Internal Code Review Belatedly Finds Problems
Meanwhile, Fortinet says that the vulnerabilities don't count as a backdoor, since the code wasn't inserted for malicious purposes. "As previously stated, this vulnerability is an unintentional consequence of a feature that was designed with the intent of providing seamless access from an authorized FortiManager to registered FortiGate devices," the company says in a related blog post. "It is important to note, this is not a case of a malicious backdoor implemented to grant unauthorized user access."
But many security experts, including Robert Graham, who heads research firm Errata Security, note that intentionality doesn't count when it comes to backdoors, since would-be attackers can still make use of them.
...we've been calling hard-coded passwords "backdoors" for decades, even though their intent was usually benign (eg. debugging)— Rob Graham ""ï¸ (@ErrataRob) January 13, 2016
Fortinet's new hardcoded password warnings also raise questions about the efficacy of its internal code-review processes.
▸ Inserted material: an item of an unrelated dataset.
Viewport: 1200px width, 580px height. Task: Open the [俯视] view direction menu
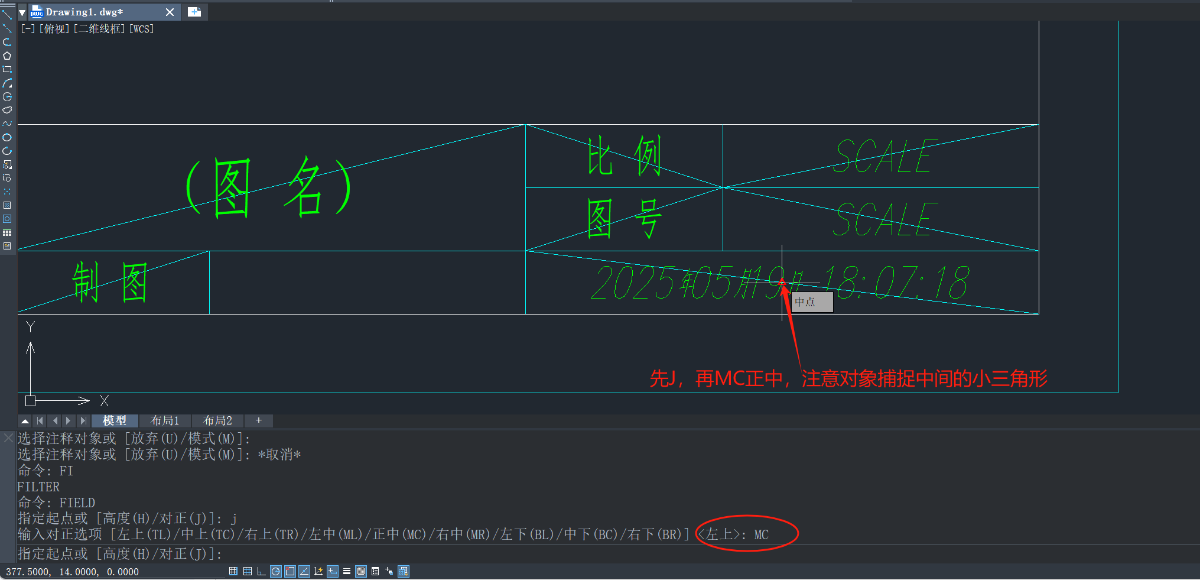(54, 28)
Notably, Fortinet says it found the hardcoded passwords in the three other product lines after the company's product security incident response team, together with its engineering and quality-assurance teams, "undertook an additional review of all of our Fortinet products." That review was launched after the Jan. 9 post to the Full Disclosure mailing list, which warned that there was an "SSH Backdoor for FortiGate OS Version 4.x up to 5.0.7," which the company confirmed and - as noted - was patched in 2014.
"During this review we discovered the same vulnerability issue on some versions of FortiSwitch, FortiAnalyzer and FortiCache," Fortinet says. "These versions have the same management authentication issue that was disclosed in legacy versions of FortiOS." And Fortinet says that it regularly employs "multiple tiers of inspection, internal and third-party audits and automated triggers and tools across the entire development of our source code" to help root out flaws and vulnerabilities.
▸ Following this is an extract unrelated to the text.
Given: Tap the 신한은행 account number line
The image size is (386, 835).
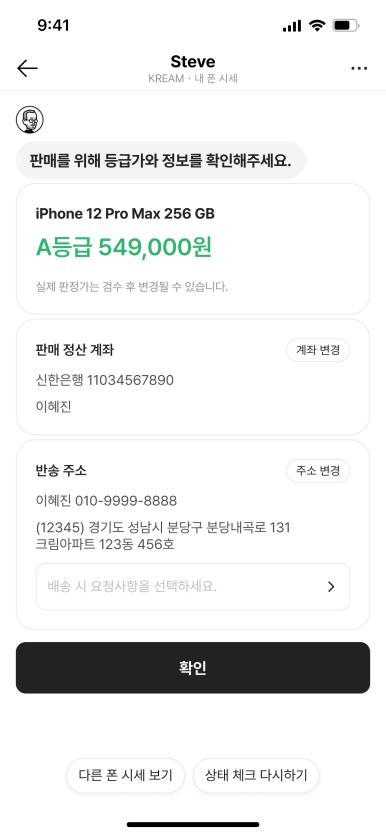Looking at the screenshot, I should tap(104, 380).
Yet the company didn't find the old flaws in the other three product lines until this month, after the Full Disclosure warning. This raises the question: Why didn't Fortinet's multiple tiers of inspection flag those flaws back in 2014?
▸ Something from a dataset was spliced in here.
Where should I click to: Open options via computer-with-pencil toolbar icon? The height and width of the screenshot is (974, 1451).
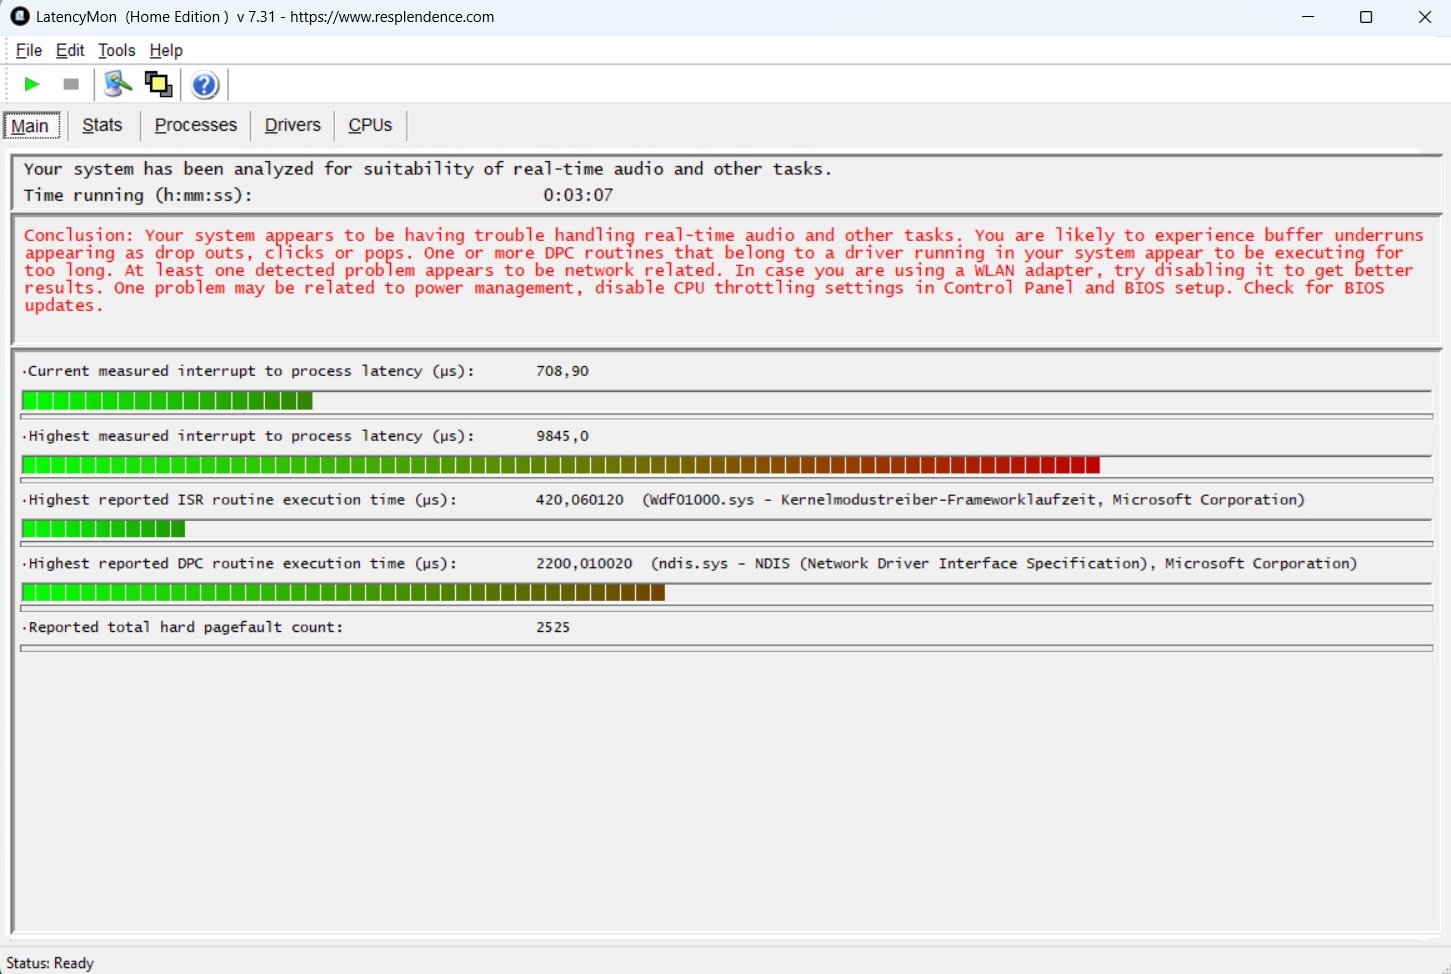click(x=117, y=85)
Life After Juniper Backdoors
That's a pertinent question, following last month's revelations that the NetScreen OS that runs the NetScreen devices sold by U.S. networking giant Juniper appeared to have been backdoored (see Who Backdoored Juniper's Code?). Security experts say that there were three separate backdoors in the Juniper code, inserted by up to three different intelligence agencies. In response, some networking vendors launched deep-dive reviews of their code, looking for signs of tampering or any other unauthorized changes.
To date, Fortinet, as well as Alcatel-Lucent, Brocade, Cisco and Palo Alto Networks have confirmed to Information Security Media Group either that they've been reviewing their code base for signs of tampering in the wake of the Juniper report, or else that they have related processes already in place that are designed to spot such tampering.
But eight other major networking vendors - including Check Point Software Technologies, HP, Huawei and IBM - have yet to respond with details about how they're reacting after the Juniper backdoor revelations, despite repeated requests for comment (see Cisco Reviews Code After Juniper Backdoor Found).